Study material:

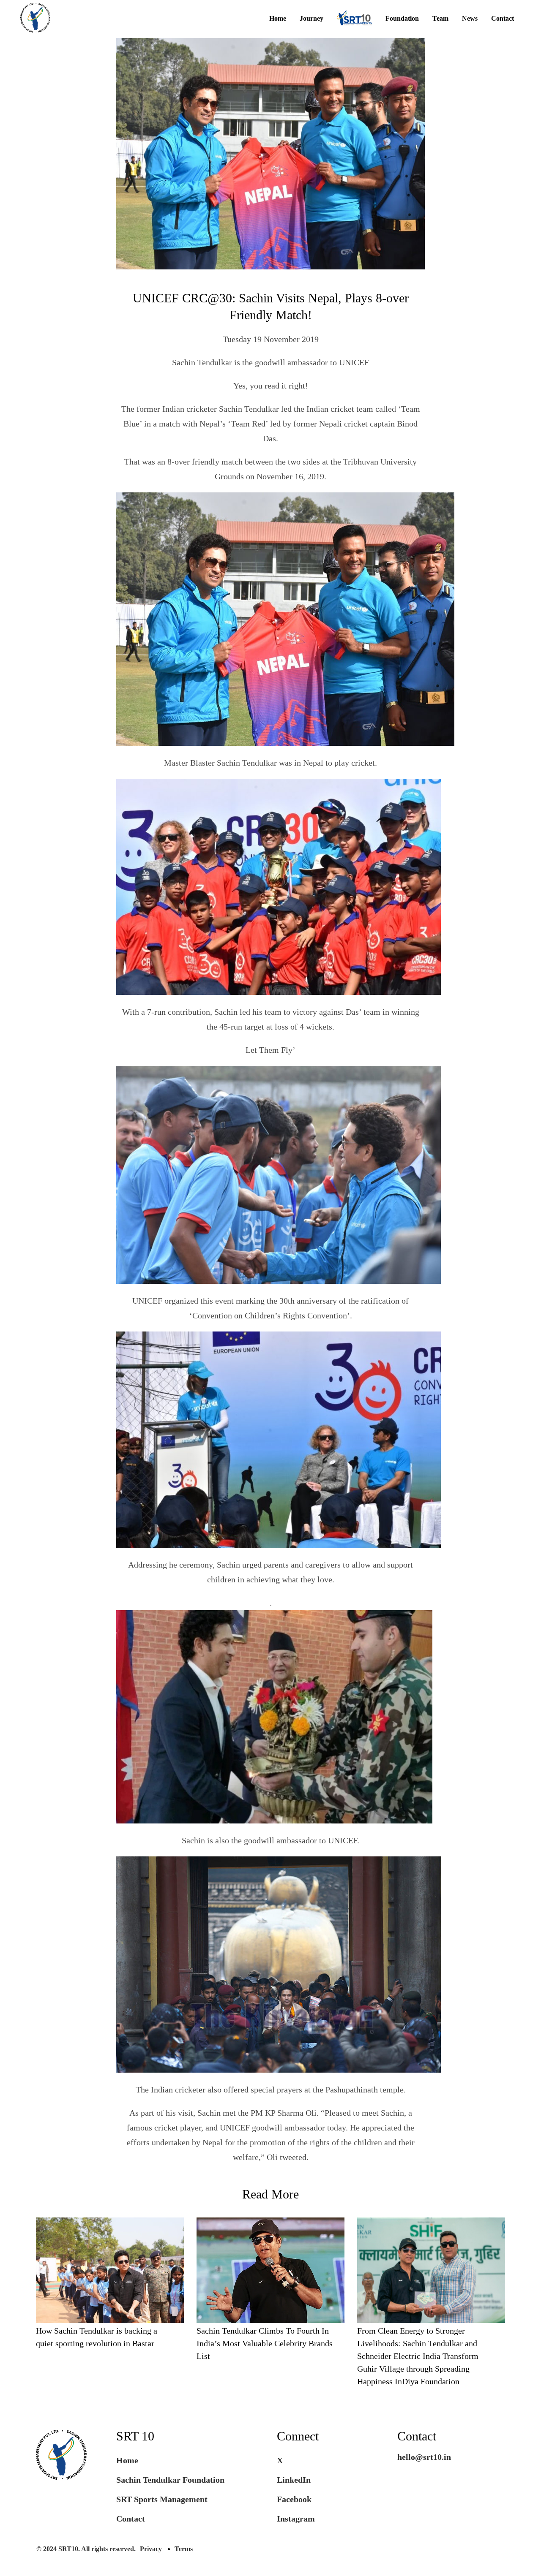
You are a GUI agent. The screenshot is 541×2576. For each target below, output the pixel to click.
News (470, 18)
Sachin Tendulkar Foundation (170, 2479)
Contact (502, 18)
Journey (311, 18)
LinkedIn (294, 2479)
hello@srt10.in (424, 2457)
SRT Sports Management (162, 2499)
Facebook (294, 2499)
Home (277, 18)
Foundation (402, 18)
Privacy (151, 2548)
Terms (184, 2548)
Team (440, 18)
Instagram (296, 2518)
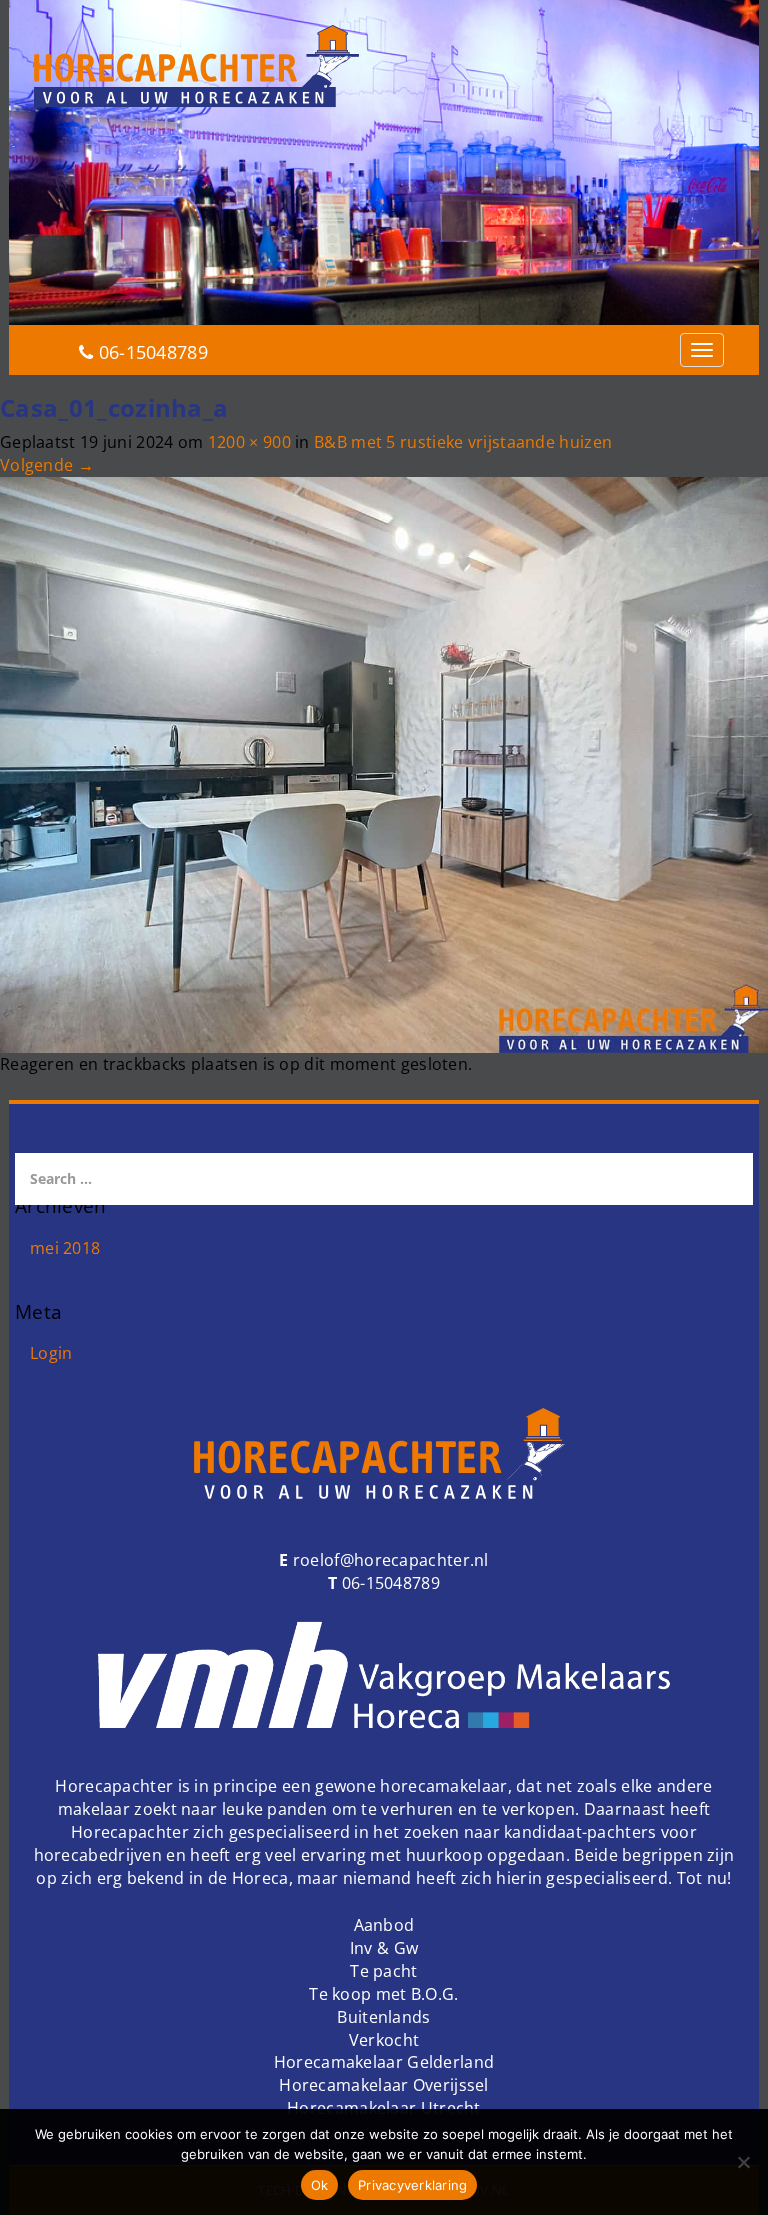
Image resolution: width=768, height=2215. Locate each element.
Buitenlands (383, 2017)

Work instructions: Take every line from the data that includes the word "each".

Answer below:
You are a GUI agent. The screenshot is 541×2576. For each target below, output the pixel to click.
Image resolution: width=768, height=2215. Locate each element.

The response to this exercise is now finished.